**Task requirements**
Starting at the first line of the records below, reproduce every line up to and including the line with "race (1051, 1266)", but leave out all pictures.

Saved entries:
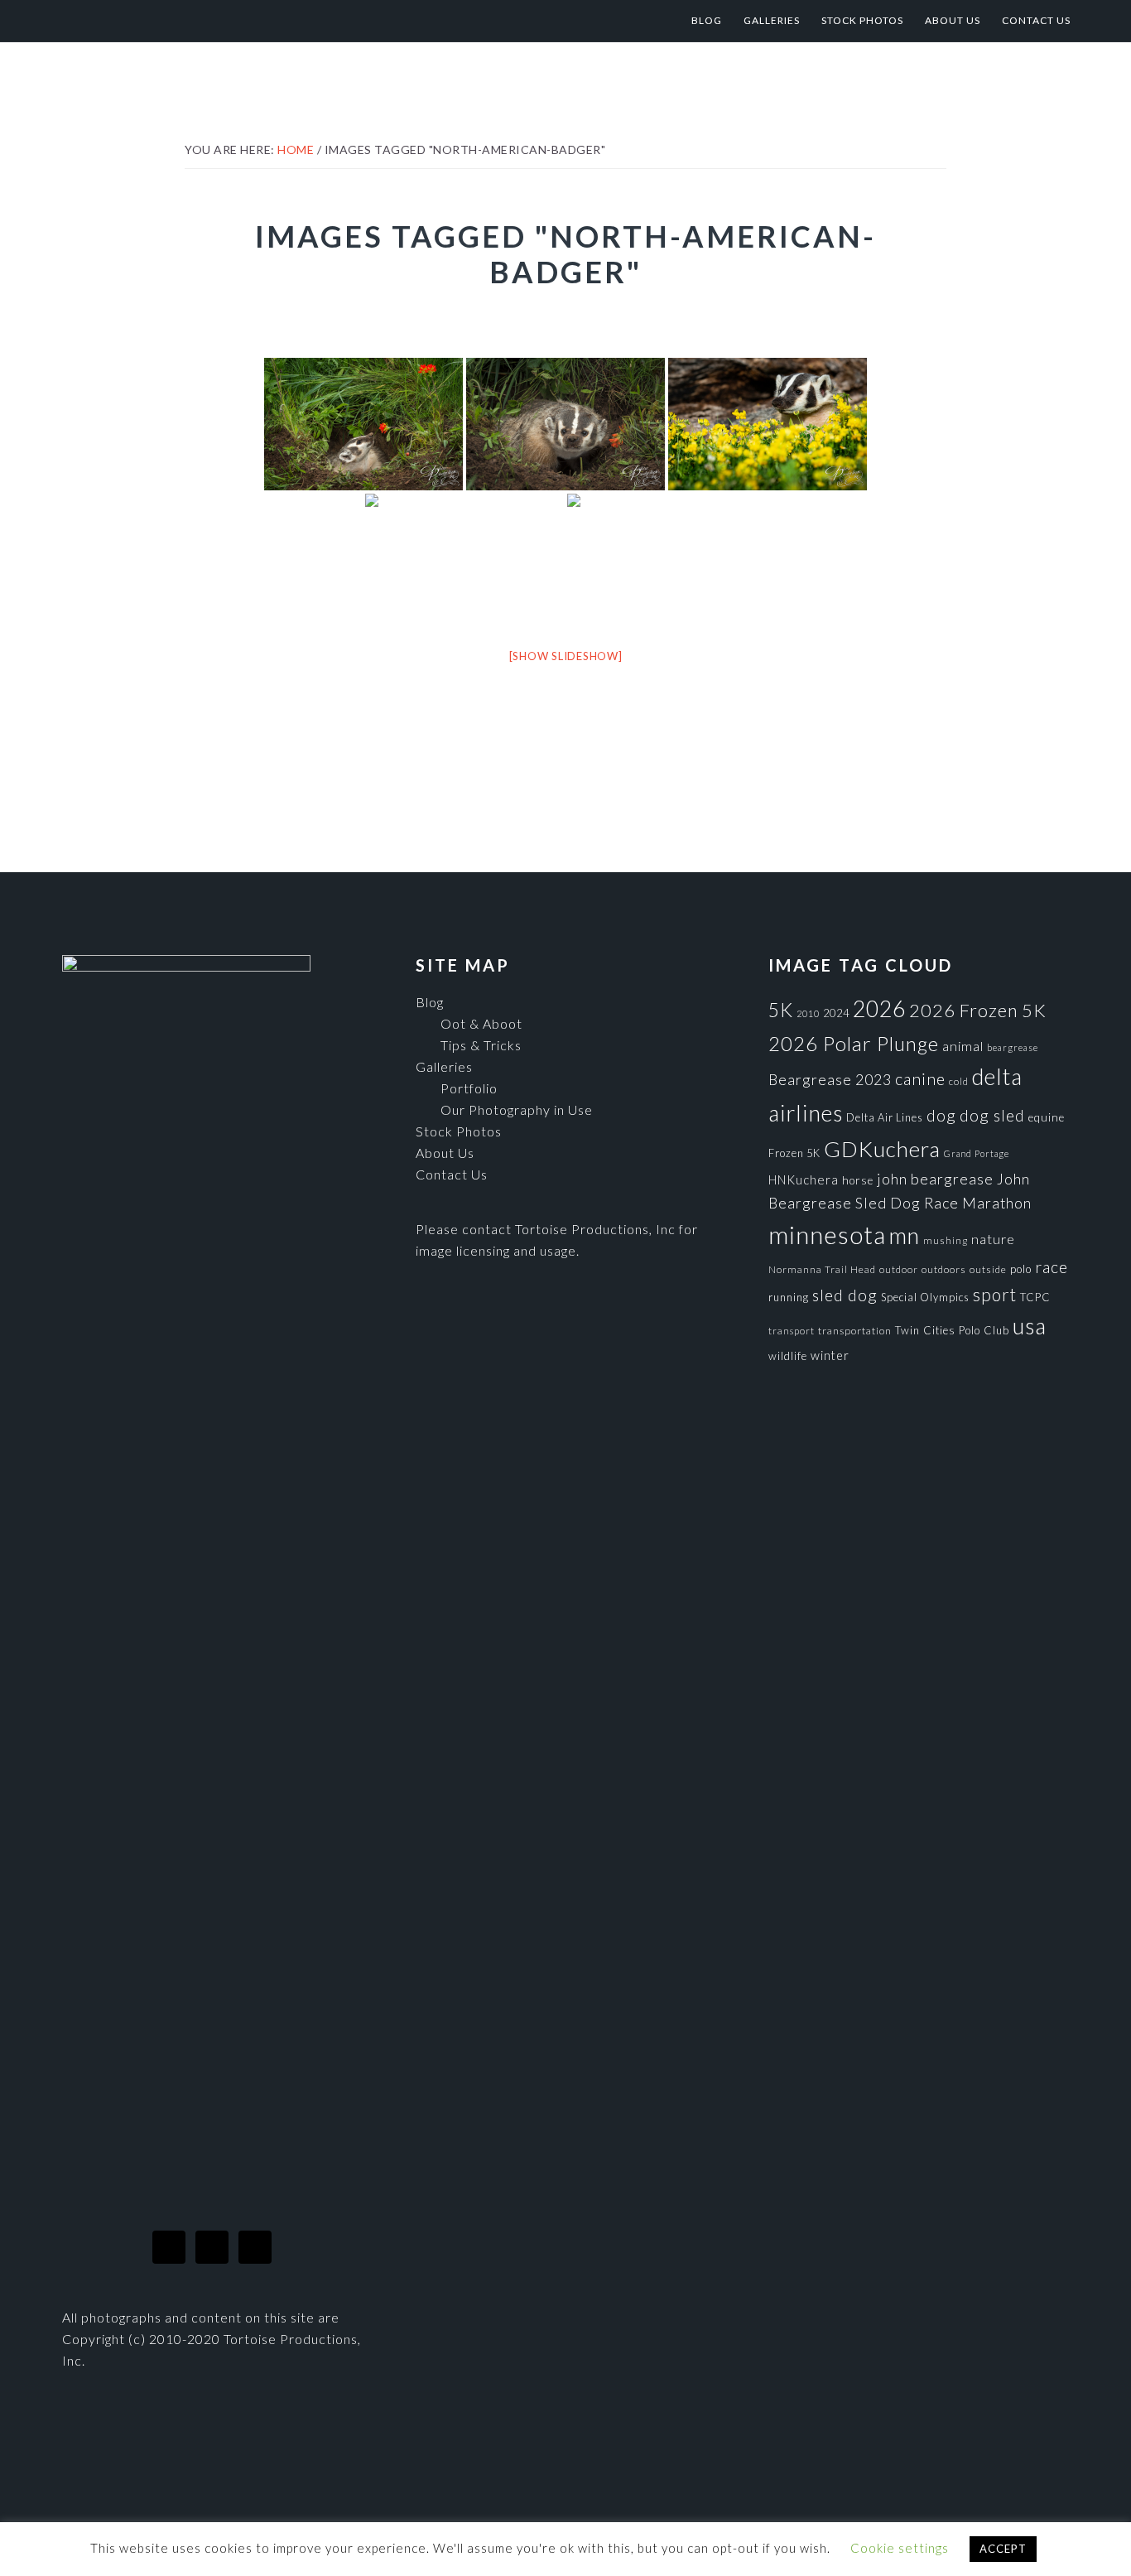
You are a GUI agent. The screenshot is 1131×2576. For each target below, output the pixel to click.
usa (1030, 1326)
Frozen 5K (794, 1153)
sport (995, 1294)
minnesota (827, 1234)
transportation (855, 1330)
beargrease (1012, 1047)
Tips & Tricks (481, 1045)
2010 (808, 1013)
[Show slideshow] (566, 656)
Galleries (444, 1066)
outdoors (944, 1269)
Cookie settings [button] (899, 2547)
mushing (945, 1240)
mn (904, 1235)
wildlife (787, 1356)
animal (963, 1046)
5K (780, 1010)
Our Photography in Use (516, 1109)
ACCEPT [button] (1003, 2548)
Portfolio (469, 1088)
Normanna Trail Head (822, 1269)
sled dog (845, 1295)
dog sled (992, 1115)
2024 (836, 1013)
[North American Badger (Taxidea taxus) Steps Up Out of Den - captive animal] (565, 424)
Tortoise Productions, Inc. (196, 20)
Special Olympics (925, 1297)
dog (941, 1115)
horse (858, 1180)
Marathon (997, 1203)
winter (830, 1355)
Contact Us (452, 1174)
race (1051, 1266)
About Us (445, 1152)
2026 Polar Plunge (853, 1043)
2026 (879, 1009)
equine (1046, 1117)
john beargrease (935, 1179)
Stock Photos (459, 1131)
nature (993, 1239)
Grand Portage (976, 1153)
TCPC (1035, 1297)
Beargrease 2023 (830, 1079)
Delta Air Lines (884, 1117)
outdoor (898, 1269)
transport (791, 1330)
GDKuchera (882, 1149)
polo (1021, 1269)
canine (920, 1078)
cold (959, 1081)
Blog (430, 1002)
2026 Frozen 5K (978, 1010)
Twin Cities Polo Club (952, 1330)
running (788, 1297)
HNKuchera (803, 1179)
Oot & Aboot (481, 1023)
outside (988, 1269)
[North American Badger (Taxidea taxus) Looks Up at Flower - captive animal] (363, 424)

**Solved exercise**
You are a GUI agent. The screenshot is 1131×2576. For each target below, output the pixel to click.
usa (1030, 1326)
Frozen 5K (794, 1153)
sport (995, 1294)
minnesota (827, 1234)
transportation (855, 1330)
beargrease (1012, 1047)
Tips & Tricks (481, 1045)
2010 (808, 1013)
[Show slideshow] (566, 656)
Galleries (444, 1066)
outdoors (944, 1269)
Cookie settings [button] (899, 2547)
mushing (945, 1240)
mn (904, 1235)
wildlife (787, 1356)
animal (963, 1046)
5K (780, 1010)
Our Photography in Use (516, 1109)
ACCEPT [button] (1003, 2548)
Portfolio (469, 1088)
Normanna Trail Head (822, 1269)
sled dog (845, 1295)
dog sled (992, 1115)
2024 (836, 1013)
[North American Badger (Taxidea taxus) Steps Up Out of Den - captive animal] (565, 424)
Tortoise Productions, Inc. (196, 20)
Special Olympics (925, 1297)
dog (941, 1115)
horse (858, 1180)
Marathon (997, 1203)
winter (830, 1355)
Contact Us (452, 1174)
race (1051, 1266)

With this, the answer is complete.